● Activity
Show all lines from the data that include the word "value".

Data records below:

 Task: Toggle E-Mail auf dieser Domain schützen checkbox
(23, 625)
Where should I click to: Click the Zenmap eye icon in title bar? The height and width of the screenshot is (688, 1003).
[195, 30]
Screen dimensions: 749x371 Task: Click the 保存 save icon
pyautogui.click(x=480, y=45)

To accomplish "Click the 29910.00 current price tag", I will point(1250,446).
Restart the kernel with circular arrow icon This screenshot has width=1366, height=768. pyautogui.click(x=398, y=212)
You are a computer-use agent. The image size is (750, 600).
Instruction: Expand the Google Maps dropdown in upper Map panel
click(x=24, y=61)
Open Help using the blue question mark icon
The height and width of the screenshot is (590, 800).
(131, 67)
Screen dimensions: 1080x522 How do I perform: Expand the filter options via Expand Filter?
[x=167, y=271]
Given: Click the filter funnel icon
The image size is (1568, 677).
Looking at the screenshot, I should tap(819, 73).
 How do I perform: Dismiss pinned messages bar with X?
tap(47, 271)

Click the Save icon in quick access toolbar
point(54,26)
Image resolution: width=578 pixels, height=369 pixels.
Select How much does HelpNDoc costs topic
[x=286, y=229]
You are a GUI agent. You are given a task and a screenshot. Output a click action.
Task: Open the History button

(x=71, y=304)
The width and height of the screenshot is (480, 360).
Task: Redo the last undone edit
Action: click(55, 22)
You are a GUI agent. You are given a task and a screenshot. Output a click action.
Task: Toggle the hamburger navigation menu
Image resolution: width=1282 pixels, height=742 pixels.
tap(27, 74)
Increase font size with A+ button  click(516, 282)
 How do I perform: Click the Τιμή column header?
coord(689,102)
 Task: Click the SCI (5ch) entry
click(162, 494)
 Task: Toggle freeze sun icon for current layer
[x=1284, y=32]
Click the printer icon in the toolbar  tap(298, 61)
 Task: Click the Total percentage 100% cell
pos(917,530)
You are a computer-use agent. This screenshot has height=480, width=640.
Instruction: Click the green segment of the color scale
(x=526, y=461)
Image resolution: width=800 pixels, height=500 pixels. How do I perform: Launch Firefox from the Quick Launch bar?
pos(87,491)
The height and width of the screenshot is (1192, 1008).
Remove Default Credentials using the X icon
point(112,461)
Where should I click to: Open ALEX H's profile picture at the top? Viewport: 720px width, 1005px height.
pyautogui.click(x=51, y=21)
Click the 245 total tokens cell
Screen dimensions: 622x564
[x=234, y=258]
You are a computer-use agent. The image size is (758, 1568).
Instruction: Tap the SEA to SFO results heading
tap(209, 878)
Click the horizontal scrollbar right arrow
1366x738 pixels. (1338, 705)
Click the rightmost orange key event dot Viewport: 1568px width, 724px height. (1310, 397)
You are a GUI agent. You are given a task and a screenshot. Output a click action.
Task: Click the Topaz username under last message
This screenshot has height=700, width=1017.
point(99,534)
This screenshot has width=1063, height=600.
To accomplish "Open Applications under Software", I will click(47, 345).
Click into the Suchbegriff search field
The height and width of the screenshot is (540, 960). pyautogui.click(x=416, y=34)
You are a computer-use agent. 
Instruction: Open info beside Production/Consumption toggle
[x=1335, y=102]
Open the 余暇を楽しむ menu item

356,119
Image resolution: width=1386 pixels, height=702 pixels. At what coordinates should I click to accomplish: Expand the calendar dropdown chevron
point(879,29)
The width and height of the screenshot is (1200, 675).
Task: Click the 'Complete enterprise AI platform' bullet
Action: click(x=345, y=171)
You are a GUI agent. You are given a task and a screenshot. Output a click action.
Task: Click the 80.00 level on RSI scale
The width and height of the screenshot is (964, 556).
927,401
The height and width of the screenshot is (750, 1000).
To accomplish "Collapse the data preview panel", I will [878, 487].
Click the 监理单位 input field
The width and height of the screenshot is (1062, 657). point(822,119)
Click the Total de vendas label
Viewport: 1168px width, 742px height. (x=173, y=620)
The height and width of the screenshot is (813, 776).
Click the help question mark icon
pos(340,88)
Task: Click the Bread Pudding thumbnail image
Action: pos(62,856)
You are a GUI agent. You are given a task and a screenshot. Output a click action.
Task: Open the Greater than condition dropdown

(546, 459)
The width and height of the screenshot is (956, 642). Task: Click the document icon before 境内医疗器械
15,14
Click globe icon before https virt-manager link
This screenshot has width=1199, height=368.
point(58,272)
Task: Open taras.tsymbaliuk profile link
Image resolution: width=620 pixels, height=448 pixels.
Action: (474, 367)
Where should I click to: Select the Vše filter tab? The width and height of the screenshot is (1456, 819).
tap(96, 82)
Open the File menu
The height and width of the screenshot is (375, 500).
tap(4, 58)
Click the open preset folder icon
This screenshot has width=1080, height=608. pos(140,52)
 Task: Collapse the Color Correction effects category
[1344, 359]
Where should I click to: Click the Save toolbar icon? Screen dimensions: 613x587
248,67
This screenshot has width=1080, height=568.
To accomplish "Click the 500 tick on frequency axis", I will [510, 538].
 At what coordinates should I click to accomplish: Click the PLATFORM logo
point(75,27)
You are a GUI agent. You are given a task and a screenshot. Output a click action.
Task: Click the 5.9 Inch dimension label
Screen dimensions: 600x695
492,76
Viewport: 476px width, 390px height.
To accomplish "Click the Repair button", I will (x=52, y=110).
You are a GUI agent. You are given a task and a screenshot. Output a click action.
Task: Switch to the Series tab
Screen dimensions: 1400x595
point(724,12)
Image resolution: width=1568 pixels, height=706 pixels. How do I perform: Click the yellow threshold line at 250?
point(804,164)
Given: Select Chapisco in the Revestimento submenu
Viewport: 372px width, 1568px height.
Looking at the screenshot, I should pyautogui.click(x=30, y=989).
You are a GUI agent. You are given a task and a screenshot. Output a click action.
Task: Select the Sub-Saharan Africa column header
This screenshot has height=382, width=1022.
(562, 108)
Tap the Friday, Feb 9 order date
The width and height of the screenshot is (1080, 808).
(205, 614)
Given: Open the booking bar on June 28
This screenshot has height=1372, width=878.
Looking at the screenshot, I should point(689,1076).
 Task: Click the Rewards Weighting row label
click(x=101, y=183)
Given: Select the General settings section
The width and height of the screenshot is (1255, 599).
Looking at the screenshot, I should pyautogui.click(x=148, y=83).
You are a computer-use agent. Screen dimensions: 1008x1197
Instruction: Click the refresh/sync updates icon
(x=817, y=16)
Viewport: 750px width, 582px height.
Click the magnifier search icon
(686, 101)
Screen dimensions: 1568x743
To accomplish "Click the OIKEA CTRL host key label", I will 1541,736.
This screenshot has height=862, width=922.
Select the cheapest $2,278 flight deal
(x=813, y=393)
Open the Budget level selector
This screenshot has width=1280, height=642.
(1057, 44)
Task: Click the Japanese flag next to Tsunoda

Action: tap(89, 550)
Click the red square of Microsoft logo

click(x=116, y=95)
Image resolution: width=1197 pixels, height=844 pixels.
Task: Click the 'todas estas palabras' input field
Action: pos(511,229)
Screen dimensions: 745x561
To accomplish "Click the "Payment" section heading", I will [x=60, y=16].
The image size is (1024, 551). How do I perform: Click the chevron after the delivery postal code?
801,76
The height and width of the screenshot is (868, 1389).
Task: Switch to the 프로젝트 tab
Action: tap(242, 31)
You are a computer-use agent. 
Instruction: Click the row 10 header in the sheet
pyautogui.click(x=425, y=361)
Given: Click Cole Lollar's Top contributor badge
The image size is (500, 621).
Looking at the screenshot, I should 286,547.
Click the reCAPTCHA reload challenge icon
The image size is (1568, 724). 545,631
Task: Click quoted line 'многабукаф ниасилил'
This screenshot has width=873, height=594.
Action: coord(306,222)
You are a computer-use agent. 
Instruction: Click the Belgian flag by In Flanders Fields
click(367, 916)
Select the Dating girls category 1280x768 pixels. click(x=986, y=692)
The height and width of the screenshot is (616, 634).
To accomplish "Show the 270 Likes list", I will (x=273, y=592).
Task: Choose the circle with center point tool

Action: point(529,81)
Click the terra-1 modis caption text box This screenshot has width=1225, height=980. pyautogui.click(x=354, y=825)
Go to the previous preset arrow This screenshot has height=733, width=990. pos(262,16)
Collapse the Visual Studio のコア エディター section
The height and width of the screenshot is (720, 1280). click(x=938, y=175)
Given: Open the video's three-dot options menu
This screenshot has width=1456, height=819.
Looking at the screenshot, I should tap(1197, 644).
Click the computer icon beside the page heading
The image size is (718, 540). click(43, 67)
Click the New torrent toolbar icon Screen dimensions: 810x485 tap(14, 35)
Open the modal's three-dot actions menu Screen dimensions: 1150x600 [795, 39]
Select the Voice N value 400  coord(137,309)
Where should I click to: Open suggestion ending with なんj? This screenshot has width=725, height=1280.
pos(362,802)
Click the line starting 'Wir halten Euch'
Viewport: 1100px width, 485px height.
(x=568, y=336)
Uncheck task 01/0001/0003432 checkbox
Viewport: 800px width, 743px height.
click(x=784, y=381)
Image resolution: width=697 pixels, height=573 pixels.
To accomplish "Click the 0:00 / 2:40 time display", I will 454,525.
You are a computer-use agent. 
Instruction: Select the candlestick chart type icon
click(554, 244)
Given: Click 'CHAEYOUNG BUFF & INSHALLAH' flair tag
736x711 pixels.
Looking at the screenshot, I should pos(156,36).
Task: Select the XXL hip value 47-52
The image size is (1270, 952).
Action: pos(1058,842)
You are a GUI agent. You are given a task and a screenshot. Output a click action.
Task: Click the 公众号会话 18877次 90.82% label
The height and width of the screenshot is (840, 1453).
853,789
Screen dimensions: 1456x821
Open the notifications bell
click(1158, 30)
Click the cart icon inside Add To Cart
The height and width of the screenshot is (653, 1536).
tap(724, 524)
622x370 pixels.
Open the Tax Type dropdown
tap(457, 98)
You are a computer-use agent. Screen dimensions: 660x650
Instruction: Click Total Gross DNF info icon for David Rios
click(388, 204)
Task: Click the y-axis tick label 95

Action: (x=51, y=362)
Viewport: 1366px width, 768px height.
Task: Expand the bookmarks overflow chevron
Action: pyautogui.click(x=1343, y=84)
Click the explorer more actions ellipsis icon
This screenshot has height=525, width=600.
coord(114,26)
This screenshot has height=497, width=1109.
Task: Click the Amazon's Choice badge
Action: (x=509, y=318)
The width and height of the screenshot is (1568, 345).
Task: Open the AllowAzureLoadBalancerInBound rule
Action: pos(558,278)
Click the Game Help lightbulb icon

End of Data records.

● Output for this exercise
Select the Voice N value 400  coord(137,309)
Task: Select the XXL hip value 47-52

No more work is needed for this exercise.